Dietary fiber intake—whether an athlete or not—may be insufficient in the majority of disabled people (20,21). In physically disabled individuals, intestinal transition can last up to 80 h and cause serious gastrointestinal problems (47). Such problems like constipation will decrease the performance of the exercise (48). In a study that examined nutritional status of paralympic athletes, dietary fiber intake levels were found to be low (31). It is recommended that the athletes should be educated about the importance and sources of dietary fiber; furthermore, a diet rich in fiber and combined with adequate fluid intake is recommended to regulate bowel movements (49).

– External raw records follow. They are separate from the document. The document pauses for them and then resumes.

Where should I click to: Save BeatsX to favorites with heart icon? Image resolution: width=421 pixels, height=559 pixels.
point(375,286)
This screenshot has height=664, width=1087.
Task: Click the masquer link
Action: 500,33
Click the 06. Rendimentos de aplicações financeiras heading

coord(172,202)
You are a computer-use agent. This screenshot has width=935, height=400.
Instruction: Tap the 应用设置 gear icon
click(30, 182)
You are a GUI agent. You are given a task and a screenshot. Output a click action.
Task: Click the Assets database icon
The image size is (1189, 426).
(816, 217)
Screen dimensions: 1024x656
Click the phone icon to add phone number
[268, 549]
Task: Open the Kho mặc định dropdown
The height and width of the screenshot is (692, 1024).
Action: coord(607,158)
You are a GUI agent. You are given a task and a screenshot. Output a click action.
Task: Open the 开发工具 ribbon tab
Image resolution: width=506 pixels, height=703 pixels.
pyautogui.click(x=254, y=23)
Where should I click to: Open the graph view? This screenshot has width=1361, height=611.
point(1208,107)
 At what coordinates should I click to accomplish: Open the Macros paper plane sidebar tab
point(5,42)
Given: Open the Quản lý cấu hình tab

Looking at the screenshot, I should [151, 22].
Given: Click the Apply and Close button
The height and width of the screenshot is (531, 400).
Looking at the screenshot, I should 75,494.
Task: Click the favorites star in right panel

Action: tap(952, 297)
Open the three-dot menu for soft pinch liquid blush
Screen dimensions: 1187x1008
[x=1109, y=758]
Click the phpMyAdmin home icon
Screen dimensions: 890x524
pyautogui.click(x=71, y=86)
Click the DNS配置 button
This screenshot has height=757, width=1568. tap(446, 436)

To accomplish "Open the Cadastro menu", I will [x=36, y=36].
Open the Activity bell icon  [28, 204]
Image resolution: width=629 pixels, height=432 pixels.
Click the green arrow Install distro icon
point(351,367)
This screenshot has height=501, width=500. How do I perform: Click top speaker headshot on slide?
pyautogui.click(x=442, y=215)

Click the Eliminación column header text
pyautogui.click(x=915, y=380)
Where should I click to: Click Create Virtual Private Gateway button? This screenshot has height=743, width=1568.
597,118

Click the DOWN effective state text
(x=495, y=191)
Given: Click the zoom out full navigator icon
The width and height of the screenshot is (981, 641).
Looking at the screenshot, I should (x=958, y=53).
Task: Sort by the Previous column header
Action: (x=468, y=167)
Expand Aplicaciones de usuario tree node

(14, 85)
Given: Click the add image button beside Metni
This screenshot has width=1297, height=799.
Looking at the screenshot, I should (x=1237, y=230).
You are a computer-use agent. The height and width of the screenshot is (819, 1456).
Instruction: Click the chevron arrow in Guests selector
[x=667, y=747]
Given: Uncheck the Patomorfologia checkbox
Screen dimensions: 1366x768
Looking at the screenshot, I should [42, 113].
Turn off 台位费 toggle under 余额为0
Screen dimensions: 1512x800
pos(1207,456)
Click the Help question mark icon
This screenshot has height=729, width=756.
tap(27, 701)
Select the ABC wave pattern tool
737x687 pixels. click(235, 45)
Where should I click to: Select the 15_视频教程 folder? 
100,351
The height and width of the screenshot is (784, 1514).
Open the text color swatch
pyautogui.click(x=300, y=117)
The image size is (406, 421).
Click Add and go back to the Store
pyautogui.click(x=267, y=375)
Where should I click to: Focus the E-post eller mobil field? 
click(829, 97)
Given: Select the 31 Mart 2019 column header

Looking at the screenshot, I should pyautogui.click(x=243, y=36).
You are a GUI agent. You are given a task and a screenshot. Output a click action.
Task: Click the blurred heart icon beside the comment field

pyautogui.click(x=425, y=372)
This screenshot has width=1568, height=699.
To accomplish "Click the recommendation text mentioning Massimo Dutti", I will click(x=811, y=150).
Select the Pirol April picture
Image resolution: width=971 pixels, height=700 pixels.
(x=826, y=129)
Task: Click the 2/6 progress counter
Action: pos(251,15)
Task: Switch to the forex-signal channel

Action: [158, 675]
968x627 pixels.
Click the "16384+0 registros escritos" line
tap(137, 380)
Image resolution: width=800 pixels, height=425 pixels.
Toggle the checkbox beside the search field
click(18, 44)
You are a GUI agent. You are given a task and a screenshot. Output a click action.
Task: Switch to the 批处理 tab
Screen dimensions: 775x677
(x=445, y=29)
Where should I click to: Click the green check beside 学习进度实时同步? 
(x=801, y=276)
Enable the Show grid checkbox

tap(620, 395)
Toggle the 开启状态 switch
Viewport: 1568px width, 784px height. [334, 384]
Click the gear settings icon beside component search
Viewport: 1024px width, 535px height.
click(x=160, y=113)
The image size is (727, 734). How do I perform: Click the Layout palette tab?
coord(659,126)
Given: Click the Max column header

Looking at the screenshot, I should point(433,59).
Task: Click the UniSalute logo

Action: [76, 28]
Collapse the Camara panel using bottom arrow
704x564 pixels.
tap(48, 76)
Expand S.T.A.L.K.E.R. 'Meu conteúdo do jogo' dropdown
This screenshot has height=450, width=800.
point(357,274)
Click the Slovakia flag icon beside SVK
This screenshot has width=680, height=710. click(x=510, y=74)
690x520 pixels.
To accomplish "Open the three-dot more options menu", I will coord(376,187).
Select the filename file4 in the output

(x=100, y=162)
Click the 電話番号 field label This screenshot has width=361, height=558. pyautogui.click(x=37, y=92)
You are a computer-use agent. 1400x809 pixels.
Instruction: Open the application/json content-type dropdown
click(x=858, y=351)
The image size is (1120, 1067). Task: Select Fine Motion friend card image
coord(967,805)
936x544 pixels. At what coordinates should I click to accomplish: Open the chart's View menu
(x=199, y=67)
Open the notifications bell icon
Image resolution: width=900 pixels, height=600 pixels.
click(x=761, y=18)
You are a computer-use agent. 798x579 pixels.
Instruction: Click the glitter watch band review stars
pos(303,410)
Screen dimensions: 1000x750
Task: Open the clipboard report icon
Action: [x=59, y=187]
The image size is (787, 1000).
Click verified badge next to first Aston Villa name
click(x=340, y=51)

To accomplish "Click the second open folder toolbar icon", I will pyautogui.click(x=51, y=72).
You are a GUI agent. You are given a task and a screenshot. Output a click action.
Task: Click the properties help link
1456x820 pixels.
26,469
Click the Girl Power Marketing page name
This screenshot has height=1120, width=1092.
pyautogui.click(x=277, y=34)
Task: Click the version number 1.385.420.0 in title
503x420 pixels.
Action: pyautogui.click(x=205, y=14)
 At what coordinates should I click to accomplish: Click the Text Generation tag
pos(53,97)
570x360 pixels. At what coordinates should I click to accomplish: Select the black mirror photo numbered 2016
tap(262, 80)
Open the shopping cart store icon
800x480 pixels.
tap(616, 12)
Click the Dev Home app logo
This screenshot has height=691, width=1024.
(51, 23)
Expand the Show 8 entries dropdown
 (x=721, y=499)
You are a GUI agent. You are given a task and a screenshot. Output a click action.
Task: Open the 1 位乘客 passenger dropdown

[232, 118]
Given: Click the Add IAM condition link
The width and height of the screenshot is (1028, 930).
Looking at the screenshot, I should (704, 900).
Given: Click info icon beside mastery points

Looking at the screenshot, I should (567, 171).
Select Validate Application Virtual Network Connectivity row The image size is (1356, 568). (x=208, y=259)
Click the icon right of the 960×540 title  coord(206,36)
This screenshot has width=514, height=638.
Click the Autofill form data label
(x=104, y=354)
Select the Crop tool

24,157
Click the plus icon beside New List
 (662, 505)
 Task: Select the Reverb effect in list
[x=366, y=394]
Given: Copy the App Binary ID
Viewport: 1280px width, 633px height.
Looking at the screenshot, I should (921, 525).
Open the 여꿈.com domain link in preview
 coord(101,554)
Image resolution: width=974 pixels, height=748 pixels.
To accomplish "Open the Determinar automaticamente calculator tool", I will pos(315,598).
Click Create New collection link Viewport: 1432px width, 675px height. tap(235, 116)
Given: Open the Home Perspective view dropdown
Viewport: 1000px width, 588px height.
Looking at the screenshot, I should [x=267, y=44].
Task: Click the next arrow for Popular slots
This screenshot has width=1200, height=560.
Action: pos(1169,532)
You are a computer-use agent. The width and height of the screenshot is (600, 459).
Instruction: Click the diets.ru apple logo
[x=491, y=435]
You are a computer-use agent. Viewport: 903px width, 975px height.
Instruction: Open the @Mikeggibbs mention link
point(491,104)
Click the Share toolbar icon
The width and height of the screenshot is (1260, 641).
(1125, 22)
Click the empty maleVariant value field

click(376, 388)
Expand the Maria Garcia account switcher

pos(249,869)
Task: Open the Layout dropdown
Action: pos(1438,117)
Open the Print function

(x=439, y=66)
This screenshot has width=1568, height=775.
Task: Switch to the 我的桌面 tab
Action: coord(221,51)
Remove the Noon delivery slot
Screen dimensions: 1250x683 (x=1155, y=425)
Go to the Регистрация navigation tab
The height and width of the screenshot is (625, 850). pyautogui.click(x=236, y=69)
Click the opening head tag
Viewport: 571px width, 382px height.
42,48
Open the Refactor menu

Nutrition strategies play a key role in determining sports performance in athletes with physical disablilities. Considering the nature of the disability and the specific sports branch, it is necessary to determine the needed nutrition solutions to ensure the best protection of the athletes concerned. The literature on the specific nutritional needs for the best sports performance of disabled athletes is insufficient. Care should be taken in the application of nutrition strategies applied to nondisabled athletes in disabled athletes. The specific needs of such athletes should be considered in the light of current information on specific disability physiology. Active disabled athletes who participate in sports should be provided with adequate and balanced nutrition, educated about the effect of nutrition on the performance, the importance of fluid consumption, and supplementation by the dietician.
The authors declare no conflict of interest and do not have any financial disclosures.